[Data for this exercise — start]

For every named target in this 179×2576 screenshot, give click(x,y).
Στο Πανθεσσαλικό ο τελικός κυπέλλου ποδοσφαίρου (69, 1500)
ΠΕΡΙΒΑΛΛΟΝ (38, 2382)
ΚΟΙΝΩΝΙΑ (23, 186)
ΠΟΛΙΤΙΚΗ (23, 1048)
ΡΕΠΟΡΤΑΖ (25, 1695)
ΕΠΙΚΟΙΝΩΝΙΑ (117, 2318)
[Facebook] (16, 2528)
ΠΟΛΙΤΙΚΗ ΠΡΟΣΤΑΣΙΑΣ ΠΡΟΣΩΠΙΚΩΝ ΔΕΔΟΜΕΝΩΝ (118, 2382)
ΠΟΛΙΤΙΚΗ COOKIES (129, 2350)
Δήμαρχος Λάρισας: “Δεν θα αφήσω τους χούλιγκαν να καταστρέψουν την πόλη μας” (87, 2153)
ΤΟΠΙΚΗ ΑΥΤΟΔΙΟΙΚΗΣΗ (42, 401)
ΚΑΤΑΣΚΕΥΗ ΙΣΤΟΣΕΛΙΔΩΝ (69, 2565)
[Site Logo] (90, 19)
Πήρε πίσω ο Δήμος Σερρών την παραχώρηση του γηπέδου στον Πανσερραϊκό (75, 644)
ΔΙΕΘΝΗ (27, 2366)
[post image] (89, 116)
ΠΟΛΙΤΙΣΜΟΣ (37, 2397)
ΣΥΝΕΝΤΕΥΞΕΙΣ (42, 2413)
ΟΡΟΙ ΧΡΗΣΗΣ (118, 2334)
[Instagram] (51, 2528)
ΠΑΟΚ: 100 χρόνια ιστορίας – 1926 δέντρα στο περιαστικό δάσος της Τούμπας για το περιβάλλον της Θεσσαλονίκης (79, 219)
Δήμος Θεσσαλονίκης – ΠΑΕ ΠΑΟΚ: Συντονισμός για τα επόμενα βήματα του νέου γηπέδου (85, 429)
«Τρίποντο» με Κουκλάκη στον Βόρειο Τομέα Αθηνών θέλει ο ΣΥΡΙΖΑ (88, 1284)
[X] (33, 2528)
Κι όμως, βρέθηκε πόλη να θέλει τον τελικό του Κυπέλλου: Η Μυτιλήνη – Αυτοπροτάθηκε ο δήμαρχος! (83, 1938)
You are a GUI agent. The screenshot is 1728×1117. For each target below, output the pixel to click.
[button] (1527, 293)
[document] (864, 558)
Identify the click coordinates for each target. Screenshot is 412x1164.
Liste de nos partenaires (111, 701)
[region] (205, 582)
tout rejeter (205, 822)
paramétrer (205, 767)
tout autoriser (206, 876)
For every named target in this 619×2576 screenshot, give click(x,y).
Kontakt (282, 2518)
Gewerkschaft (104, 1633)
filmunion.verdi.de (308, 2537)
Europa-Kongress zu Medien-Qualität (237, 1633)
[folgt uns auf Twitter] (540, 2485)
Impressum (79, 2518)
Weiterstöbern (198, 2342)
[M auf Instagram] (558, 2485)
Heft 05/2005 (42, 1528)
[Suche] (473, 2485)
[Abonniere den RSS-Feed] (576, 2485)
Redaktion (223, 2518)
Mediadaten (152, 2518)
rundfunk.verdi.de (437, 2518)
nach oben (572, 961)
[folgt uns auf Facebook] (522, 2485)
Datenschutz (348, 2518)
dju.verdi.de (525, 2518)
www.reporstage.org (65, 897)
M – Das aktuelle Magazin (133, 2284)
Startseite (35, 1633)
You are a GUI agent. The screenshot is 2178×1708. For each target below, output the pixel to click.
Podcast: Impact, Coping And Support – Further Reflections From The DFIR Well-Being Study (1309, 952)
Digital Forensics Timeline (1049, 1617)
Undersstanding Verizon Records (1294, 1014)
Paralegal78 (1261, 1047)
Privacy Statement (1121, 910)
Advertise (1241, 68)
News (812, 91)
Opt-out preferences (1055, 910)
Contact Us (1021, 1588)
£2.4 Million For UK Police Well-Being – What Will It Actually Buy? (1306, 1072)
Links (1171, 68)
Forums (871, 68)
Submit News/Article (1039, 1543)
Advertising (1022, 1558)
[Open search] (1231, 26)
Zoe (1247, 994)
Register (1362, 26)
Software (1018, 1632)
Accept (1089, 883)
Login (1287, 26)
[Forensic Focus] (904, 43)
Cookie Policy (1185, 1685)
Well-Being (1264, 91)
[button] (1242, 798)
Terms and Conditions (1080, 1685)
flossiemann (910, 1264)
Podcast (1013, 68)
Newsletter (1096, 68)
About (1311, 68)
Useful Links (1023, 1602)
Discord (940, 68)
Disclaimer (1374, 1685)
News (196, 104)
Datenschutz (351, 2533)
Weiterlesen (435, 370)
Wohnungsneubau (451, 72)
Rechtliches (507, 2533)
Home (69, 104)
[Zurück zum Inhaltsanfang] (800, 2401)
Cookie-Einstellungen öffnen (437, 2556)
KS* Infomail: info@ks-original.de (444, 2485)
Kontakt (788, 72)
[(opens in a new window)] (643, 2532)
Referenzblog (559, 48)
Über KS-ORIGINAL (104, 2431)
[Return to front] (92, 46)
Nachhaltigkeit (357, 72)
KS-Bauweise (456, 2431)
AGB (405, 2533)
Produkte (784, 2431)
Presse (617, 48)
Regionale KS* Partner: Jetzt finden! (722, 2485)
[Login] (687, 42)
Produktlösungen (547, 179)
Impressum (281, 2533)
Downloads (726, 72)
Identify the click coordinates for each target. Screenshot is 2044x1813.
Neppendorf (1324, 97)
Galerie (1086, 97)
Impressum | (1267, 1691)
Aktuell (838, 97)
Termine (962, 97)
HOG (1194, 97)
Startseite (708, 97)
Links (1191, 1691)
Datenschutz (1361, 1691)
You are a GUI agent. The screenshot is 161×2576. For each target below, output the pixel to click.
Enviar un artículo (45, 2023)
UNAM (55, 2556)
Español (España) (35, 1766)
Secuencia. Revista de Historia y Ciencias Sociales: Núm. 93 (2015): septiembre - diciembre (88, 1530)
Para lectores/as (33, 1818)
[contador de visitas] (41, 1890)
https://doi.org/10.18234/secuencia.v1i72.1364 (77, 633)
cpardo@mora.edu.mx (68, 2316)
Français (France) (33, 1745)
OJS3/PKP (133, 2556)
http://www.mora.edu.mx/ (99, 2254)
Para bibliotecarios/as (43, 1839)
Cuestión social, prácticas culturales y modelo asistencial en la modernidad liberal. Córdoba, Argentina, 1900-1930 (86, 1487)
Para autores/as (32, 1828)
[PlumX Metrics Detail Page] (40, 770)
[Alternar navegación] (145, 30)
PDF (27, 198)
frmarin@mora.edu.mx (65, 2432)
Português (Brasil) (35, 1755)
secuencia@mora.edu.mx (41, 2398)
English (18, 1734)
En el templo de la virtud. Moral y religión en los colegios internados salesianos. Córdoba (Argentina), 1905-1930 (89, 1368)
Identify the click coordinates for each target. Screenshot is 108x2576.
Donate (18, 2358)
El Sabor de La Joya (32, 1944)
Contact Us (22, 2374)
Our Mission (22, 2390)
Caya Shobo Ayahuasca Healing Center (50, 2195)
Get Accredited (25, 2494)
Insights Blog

[Data for this exercise — finish]

=== To do ===
Retyping every line above exactly is all that is needed.

=== Response below ===
For every named target in this 179×2576 screenshot, give click(x,y).
Στο Πανθεσσαλικό ο τελικός κυπέλλου ποδοσφαίρου (69, 1500)
ΠΕΡΙΒΑΛΛΟΝ (38, 2382)
ΚΟΙΝΩΝΙΑ (23, 186)
ΠΟΛΙΤΙΚΗ (23, 1048)
ΡΕΠΟΡΤΑΖ (25, 1695)
ΕΠΙΚΟΙΝΩΝΙΑ (117, 2318)
[Facebook] (16, 2528)
ΠΟΛΙΤΙΚΗ ΠΡΟΣΤΑΣΙΑΣ ΠΡΟΣΩΠΙΚΩΝ ΔΕΔΟΜΕΝΩΝ (118, 2382)
ΠΟΛΙΤΙΚΗ COOKIES (129, 2350)
Δήμαρχος Λάρισας: “Δεν θα αφήσω τους χούλιγκαν να καταστρέψουν την πόλη μας” (87, 2153)
ΤΟΠΙΚΗ ΑΥΤΟΔΙΟΙΚΗΣΗ (42, 401)
ΚΑΤΑΣΚΕΥΗ ΙΣΤΟΣΕΛΙΔΩΝ (69, 2565)
[Site Logo] (90, 19)
Πήρε πίσω ο Δήμος Σερρών την παραχώρηση του γηπέδου στον Πανσερραϊκό (75, 644)
ΔΙΕΘΝΗ (27, 2366)
[post image] (89, 116)
ΠΟΛΙΤΙΣΜΟΣ (37, 2397)
ΣΥΝΕΝΤΕΥΞΕΙΣ (42, 2413)
ΟΡΟΙ ΧΡΗΣΗΣ (118, 2334)
[Instagram] (51, 2528)
ΠΑΟΚ: 100 χρόνια ιστορίας – 1926 δέντρα στο περιαστικό δάσος της Τούμπας για το περιβάλλον της Θεσσαλονίκης (79, 219)
Δήμος Θεσσαλονίκης – ΠΑΕ ΠΑΟΚ: Συντονισμός για τα επόμενα βήματα του νέου γηπέδου (85, 429)
«Τρίποντο» με Κουκλάκη στον Βόρειο Τομέα Αθηνών θέλει ο ΣΥΡΙΖΑ (88, 1284)
[X] (33, 2528)
Κι όμως, βρέθηκε πόλη να θέλει τον τελικό του Κυπέλλου: Η Μυτιλήνη – Αυτοπροτάθηκε ο δήμαρχος! (83, 1938)
You are a GUI agent. The screenshot is 1728×1117. For each target below, output the pixel to click.
[button] (1527, 293)
[document] (864, 558)
Identify the click coordinates for each target. Screenshot is 412x1164.
Liste de nos partenaires (111, 701)
[region] (205, 582)
tout rejeter (205, 822)
paramétrer (205, 767)
tout autoriser (206, 876)
For every named target in this 619×2576 screenshot, give click(x,y).
Kontakt (282, 2518)
Gewerkschaft (104, 1633)
filmunion.verdi.de (308, 2537)
Europa-Kongress zu Medien-Qualität (237, 1633)
[folgt uns auf Twitter] (540, 2485)
Impressum (79, 2518)
Weiterstöbern (198, 2342)
[M auf Instagram] (558, 2485)
Heft 05/2005 (42, 1528)
[Suche] (473, 2485)
[Abonniere den RSS-Feed] (576, 2485)
Redaktion (223, 2518)
Mediadaten (152, 2518)
rundfunk.verdi.de (437, 2518)
nach oben (572, 961)
[folgt uns auf Facebook] (522, 2485)
Datenschutz (348, 2518)
dju.verdi.de (525, 2518)
www.reporstage.org (65, 897)
M – Das aktuelle Magazin (133, 2284)
Startseite (35, 1633)
You are a GUI agent. The screenshot is 2178×1708. For each target below, output the pixel to click.
Podcast: Impact, Coping And Support – Further Reflections From The DFIR Well-Being Study (1309, 952)
Digital Forensics Timeline (1049, 1617)
Undersstanding Verizon Records (1294, 1014)
Paralegal78 (1261, 1047)
Privacy Statement (1121, 910)
Advertise (1241, 68)
News (812, 91)
Opt-out preferences (1055, 910)
Contact Us (1021, 1588)
£2.4 Million For UK Police Well-Being – What Will It Actually Buy? (1306, 1072)
Links (1171, 68)
Forums (871, 68)
Submit News/Article (1039, 1543)
Advertising (1022, 1558)
[Open search] (1231, 26)
Zoe (1247, 994)
Register (1362, 26)
Software (1018, 1632)
Accept (1089, 883)
Login (1287, 26)
[Forensic Focus] (904, 43)
Cookie Policy (1185, 1685)
Well-Being (1264, 91)
[button] (1242, 798)
Terms and Conditions (1080, 1685)
flossiemann (910, 1264)
Podcast (1013, 68)
Newsletter (1096, 68)
About (1311, 68)
Useful Links (1023, 1602)
Discord (940, 68)
Disclaimer (1374, 1685)
News (196, 104)
Datenschutz (351, 2533)
Weiterlesen (435, 370)
Wohnungsneubau (451, 72)
Rechtliches (507, 2533)
Home (69, 104)
[Zurück zum Inhaltsanfang] (800, 2401)
Cookie-Einstellungen öffnen (437, 2556)
KS* Infomail: info@ks-original.de (444, 2485)
Kontakt (788, 72)
[(opens in a new window)] (643, 2532)
Referenzblog (559, 48)
Über KS-ORIGINAL (104, 2431)
[Return to front] (92, 46)
Nachhaltigkeit (357, 72)
KS-Bauweise (456, 2431)
AGB (405, 2533)
Produkte (784, 2431)
Presse (617, 48)
Regionale KS* Partner: Jetzt finden! (722, 2485)
[Login] (687, 42)
Produktlösungen (547, 179)
Impressum (281, 2533)
Downloads (726, 72)
Identify the click coordinates for each target. Screenshot is 2044x1813.
Neppendorf (1324, 97)
Galerie (1086, 97)
Impressum | (1267, 1691)
Aktuell (838, 97)
Termine (962, 97)
HOG (1194, 97)
Startseite (708, 97)
Links (1191, 1691)
Datenschutz (1361, 1691)
You are a GUI agent. The screenshot is 161×2576. For each target below, output the pixel to click.
Enviar un artículo (45, 2023)
UNAM (55, 2556)
Español (España) (35, 1766)
Secuencia. Revista de Historia y Ciencias Sociales: Núm. 93 (2015): septiembre - diciembre (88, 1530)
Para lectores/as (33, 1818)
[contador de visitas] (41, 1890)
https://doi.org/10.18234/secuencia.v1i72.1364 (77, 633)
cpardo@mora.edu.mx (68, 2316)
Français (France) (33, 1745)
OJS3/PKP (133, 2556)
http://www.mora.edu.mx/ (99, 2254)
Para bibliotecarios/as (43, 1839)
Cuestión social, prácticas culturales y modelo asistencial en la modernidad liberal. Córdoba, Argentina, 1900-1930 (86, 1487)
Para autores/as (32, 1828)
[PlumX Metrics Detail Page] (40, 770)
[Alternar navegación] (145, 30)
PDF (27, 198)
frmarin@mora.edu.mx (65, 2432)
Português (Brasil) (35, 1755)
secuencia@mora.edu.mx (41, 2398)
English (18, 1734)
En el templo de la virtud. Moral y religión en los colegios internados salesianos. Córdoba (Argentina), 1905-1930 (89, 1368)
Identify the click coordinates for each target. Screenshot is 108x2576.
Donate (18, 2358)
El Sabor de La Joya (32, 1944)
Contact Us (22, 2374)
Our Mission (22, 2390)
Caya Shobo Ayahuasca Healing Center (50, 2195)
Get Accredited (25, 2494)
Insights Blog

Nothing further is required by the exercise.